At Dogs Trust, we spend a lot of time talking about early and thorough socialisation of dogs as the best form of prevention of behavioural problems. Vets, behaviourists and trainers spend much of their time working to correct problems in dogs who have not been properly socialised.
But what about cats? That was the question asked by a reader of A Vet's Guide To Life. We tend to think of cats as solitary, anti-social creatures. We even revere them for their independence. So what happens when we need to calm a frightened cat in a social situation?
A Vet's Guide To Life gives some very sensible advice about introducing guests in small numbers and, importantly, carefully training the person (adult or child) to be gentle and offer a rewarding experience to the animal. Cats respond to different rewards than dogs, and much of the advice surrounding this topic suggests training should be kept to short bursts with the cat having a 'safe' route.
The notion of a safe route for the cat - either a separate room or a few shelves that they can quickly scuttle up to get a view of the area from a secure distance - is key in introducing both adult cats and kittens to new and potentially frightening situations. This could be introducing a new baby, having visitors to the house or introducing a new cat, dog, ferret etc. to the mix. When my baby nephew first came to visit, my parents' elderly and now sadly deceased cat, Zoey, hid in her favourite spot between two sofas until he fell asleep; when he went quiet she emerged, sniffed, gave a quick lick to his hand and from then on was perfectly calm around him as she had approached the situation on her terms.

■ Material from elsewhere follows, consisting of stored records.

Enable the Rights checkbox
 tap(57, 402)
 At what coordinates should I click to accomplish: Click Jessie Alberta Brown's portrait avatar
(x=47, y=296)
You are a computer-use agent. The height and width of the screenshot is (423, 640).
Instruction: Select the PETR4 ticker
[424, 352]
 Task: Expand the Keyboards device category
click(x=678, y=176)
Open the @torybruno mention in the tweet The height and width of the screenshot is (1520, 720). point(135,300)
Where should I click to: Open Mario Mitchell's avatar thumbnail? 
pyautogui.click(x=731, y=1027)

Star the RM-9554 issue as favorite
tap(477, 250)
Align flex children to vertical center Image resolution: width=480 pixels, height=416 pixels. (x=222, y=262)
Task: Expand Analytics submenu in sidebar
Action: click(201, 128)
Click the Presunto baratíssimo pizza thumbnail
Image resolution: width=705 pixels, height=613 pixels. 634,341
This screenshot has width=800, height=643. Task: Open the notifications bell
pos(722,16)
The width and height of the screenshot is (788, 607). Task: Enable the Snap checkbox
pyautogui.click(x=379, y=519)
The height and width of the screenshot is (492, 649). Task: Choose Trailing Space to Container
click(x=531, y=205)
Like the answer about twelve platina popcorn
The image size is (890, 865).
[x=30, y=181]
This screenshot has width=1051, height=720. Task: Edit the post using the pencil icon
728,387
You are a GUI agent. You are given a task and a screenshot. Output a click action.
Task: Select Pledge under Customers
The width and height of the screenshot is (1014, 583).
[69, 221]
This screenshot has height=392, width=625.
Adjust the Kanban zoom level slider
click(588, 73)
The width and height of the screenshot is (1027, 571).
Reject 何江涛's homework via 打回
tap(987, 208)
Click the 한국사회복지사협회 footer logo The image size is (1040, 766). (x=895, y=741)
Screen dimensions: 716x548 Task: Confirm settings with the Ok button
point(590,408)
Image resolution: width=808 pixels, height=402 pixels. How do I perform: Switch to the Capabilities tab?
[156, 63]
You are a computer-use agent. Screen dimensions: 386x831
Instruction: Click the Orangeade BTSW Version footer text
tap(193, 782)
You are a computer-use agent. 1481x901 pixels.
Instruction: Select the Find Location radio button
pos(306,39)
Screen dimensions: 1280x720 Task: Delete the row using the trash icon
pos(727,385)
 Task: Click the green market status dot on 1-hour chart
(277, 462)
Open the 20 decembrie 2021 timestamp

I'll be watching this blog carefully as I've recently been adopted by the pictured abandoned kitten (now known as Snaffle) found wandering on the streets. I've had cats before, but never one who clearly left mum too early and is a potent mixture of bullish confidence and bad manners. My other main source for lots of good cat information is the Cats Protection website. And yes, people who adore and work for dogs can be cat lovers too!